+++ Extracted entries +++
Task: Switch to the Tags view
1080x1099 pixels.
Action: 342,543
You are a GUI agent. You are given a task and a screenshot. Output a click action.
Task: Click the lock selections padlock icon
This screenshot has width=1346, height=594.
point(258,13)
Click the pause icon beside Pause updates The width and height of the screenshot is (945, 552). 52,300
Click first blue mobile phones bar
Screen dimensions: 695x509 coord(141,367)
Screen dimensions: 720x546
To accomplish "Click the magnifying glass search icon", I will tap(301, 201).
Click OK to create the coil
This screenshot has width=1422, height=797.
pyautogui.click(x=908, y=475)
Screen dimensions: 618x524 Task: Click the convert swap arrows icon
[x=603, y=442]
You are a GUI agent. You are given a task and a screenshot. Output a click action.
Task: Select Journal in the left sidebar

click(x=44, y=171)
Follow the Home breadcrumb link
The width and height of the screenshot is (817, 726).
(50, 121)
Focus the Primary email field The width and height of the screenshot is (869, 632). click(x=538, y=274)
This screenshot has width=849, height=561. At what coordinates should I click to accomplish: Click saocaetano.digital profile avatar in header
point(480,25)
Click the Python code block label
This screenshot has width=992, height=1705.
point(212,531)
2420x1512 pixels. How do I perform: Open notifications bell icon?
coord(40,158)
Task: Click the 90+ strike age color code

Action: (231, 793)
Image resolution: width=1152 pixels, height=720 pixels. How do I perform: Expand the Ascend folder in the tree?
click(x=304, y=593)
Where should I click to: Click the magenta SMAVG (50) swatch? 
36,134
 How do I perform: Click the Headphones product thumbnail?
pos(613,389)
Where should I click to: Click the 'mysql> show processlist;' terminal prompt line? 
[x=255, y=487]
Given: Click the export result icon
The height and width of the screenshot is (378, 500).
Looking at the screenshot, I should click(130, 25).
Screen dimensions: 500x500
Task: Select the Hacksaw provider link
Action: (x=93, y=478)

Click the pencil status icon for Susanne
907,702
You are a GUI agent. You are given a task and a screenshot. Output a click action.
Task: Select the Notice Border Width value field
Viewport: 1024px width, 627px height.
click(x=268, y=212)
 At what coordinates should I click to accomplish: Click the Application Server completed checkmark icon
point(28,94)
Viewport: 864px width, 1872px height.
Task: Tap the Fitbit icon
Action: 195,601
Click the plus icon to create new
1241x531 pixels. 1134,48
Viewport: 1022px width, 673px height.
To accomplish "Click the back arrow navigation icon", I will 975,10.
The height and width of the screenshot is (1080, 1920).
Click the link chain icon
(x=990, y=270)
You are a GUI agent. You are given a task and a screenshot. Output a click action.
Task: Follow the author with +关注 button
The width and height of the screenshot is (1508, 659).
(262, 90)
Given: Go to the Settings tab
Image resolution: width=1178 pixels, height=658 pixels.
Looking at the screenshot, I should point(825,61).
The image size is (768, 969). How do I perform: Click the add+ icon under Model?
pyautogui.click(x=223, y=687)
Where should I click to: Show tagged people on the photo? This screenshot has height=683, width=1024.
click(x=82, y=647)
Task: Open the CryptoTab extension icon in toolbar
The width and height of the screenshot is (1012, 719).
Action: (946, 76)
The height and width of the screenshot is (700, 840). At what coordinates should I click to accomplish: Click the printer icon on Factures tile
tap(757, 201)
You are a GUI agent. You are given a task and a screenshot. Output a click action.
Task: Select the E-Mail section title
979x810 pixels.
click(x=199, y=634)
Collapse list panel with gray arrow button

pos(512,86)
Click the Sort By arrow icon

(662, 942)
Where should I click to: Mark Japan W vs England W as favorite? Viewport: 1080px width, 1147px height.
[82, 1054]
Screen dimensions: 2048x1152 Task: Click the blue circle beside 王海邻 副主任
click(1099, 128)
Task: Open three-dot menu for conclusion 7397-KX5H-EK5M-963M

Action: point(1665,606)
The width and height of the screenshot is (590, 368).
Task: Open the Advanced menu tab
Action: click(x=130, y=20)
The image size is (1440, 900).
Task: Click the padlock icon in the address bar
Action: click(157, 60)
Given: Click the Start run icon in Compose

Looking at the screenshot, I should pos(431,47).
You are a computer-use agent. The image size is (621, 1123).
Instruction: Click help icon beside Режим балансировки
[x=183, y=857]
+++
[Problem description]
Reproduce the entries exactly, but only from their first line to the line holding "Click OK to create the coil", with that last line kept.

[The completed task]
Task: Switch to the Tags view
1080x1099 pixels.
Action: 342,543
You are a GUI agent. You are given a task and a screenshot. Output a click action.
Task: Click the lock selections padlock icon
This screenshot has width=1346, height=594.
point(258,13)
Click the pause icon beside Pause updates The width and height of the screenshot is (945, 552). 52,300
Click first blue mobile phones bar
Screen dimensions: 695x509 coord(141,367)
Screen dimensions: 720x546
To accomplish "Click the magnifying glass search icon", I will tap(301, 201).
Click OK to create the coil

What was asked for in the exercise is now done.